Yedi/семь

480 42 8
                                    



"Çok teşekkürler, bu inceliğinizi unutmayacağız."

Pavel elini sıkan kırklı yaşlarındaki adama sunduğu profesyonel gülüşüyle başını salladı. "Rica ederim. Umarım bu sefer sorun çıkmaz."

Güneşin taze ışıklarıyla başladıkları çekim, bir saatten daha az bir sürede bitmişti. Sonrasında içilen bir fincan kahve ile işlerini noktalamışlardı. Şimdi ise ayrılma zamanıydı. Bu fotoğrafların düzenlenmesi, editörlerle derginin son halinin almasını sağlamalılardı. 

El sıkışan ikiliye kısa bir bakış atan Tolga, kamerasını çantasına yerleştirdi. Biraz yorgundu. Gece geç uyuyup, sabah normalden daha erken kalkmıştı. Eğer az önceki kahve olmasa ayakta bile duramayabilirdi. Evet, neden erken uyuyamadığına gelirsek; içinde büyüyüp duran ve midesine krampların girmesine neden olan bir heyecan doğmuştu içinde. Uzun süredir hissetmediği bu duygularla başedememiş, kurtulmak için kendini film izlemeye zorlamıştı. 

Sabah normalden daha erken kalkmıştı, onunda sebebi var elbette. Kalkar kalkmaz banyoya atmıştı kendini. Ilık suyun altında tüm bedenini güzelce yıkamıştı. Saçlarını iki kez şampuanlayıp durulamış, çıkınca da vücut losyonunu her zerresine sürmüştü. Saçlarını özenle kurutup şekil vermişti.

Normalde de yaptığı maskesini yüzüne güzelce yaymış, kurumasını beklerken giyecek bir şeyler bakınmak için ufak dolabına ilerlemişti. Seçmesi zor olmamıştı. Yüzünü yıkar yıkamaz siyah pantolonunu, üzerine de "firagle" yazılı siyah tişörtünü geçirip kon ceketini askıdan aldı. Ufak mutfağına ilerledi ve hala uyuyan Pixel'in mama ve su kabını doldurdu. Kendine de kahvaltılık gevrek çıkarıp dün izleyemediği maçın özetini izlerken yedi. Sonra hızla stüdyoya gitti.

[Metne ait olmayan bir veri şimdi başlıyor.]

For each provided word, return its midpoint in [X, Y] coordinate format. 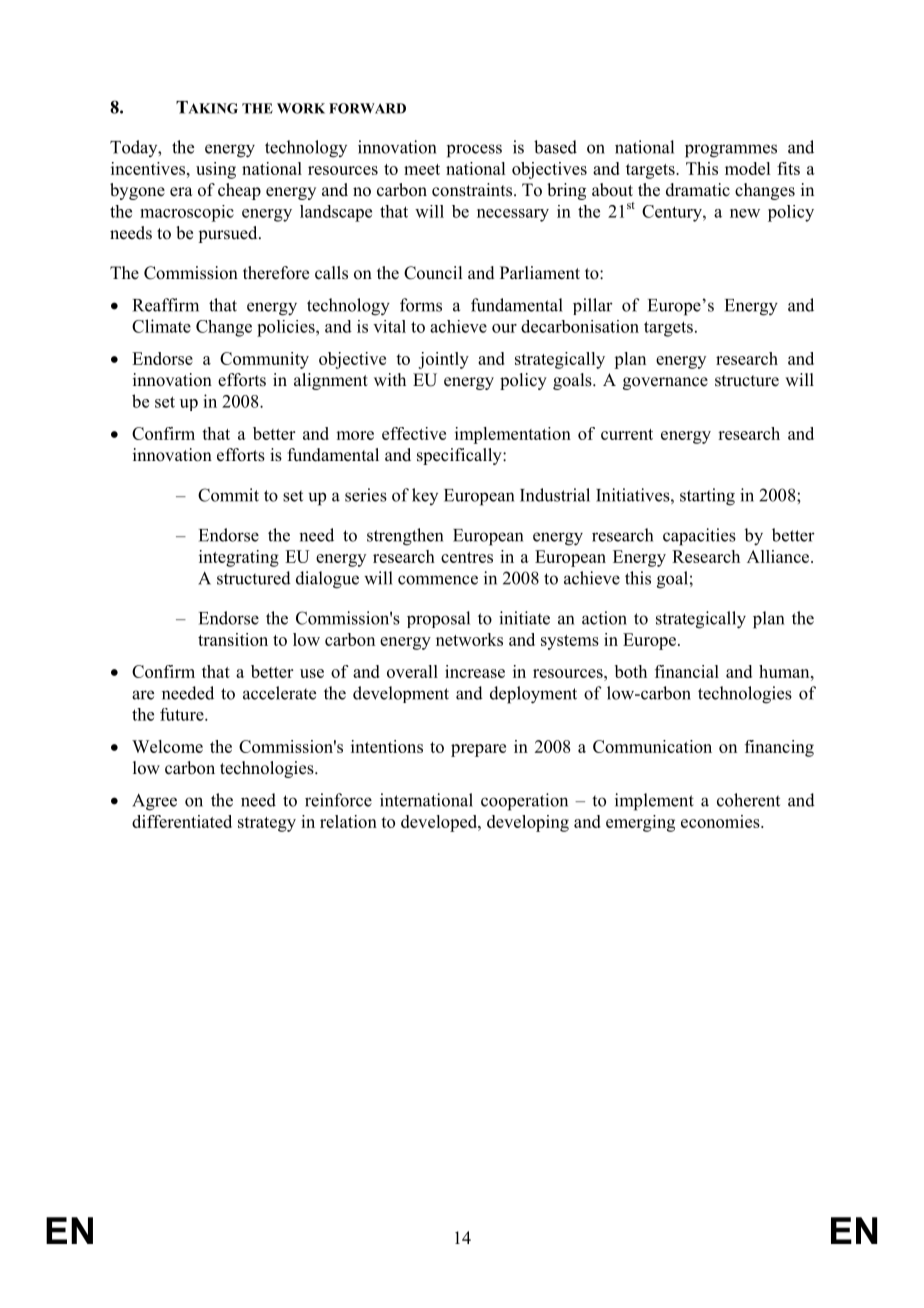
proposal [438, 619]
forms [421, 305]
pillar [593, 306]
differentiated [182, 821]
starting [707, 497]
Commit [228, 495]
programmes [731, 151]
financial [687, 671]
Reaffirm [166, 305]
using [216, 170]
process [474, 151]
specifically [460, 456]
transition [233, 639]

Kendisi, patron dediği derginin gözde fotoğrafçısı ve iki yardımcıyla Pavel'in göz dolduran evine gelmişlerdi. Sohbetle geçen çekimlerin ardından şimdi buradalardı işte. 

"Her şeyi toparladınız mı?" 

Aldığı olumlu yanıtla Pavel'i ve sabahtan beri yanlarında olan Stasya'yı son kez selamladı. Arka bahçede olduklarından ön kapıya ilerlediğini düşündüğü yola ilerledi. 

"Gidelim o zaman. Size iyi günler."

Herkes klasik"iyi günler" dileme faslından sonra patronlarını takip edecekken Pavel, Tolga'nın bileğini tuttu önünden geçerken. 

"Şartımı unuttun mu?" Tolga kulağını okşayan sıcak nefesle titrek bir nefes aldı. Bunu belli etmemek için zoraki bir gülümseme sundu etrafındakilere. 

"Affedersiniz. Tolga'yı bugünlük alıkoysam olur mu?"

Ekip duyduklarıyla şaşkınca baktı ikiliye. Stasya ise Pavel'in dün anlattıklarından dolayı olayı az çok bildiğinden tepki vermedi. 

"Arkadaş olduğunuzu bilmiyordum." Tolga'nın yaptığı telefon konuşması sonrası burada olduklarını biliyordu elbette. Fakat baş ağrıtan patron rolünü seviyordu ve rahat rahat bırakmak istemiyordu onları.

"Artık biliyorsunuz." Pavel uyarı kırıntılarıyla bezenmiş bir tebessüm sundu karşısındaki adama. Bu; beni uğraştırmada, kabul et, gülüşü olarak tanımlanabilirdi. Nitekim, kırklarının baharındaki bir erkek olarak bunu çok iyi anlamıştı karşı taraf. Bugün ki çekimden sonra da itiraz etmesi iyi olmazdı. Şu Tolga'da kendine sağlam arkadaş bulmuştu. 

"Madem öyle, Tolga bugün izinlisin." Dedi esmere gözucuyla bakarken. Onların tepkisini beklemeden döndü ve yürüdü.

 Tolga izinli olduğuna mı sevinsin? Pavel'le olacağından dolayı telaşlansın mı? Hala bileğini saran parmakların çekilmesini beklese de bu olmadı. Pavel gidenleri bekleme gereği duymadan tuttuğu bedeni evine doğru çekerek yürümeye başladı.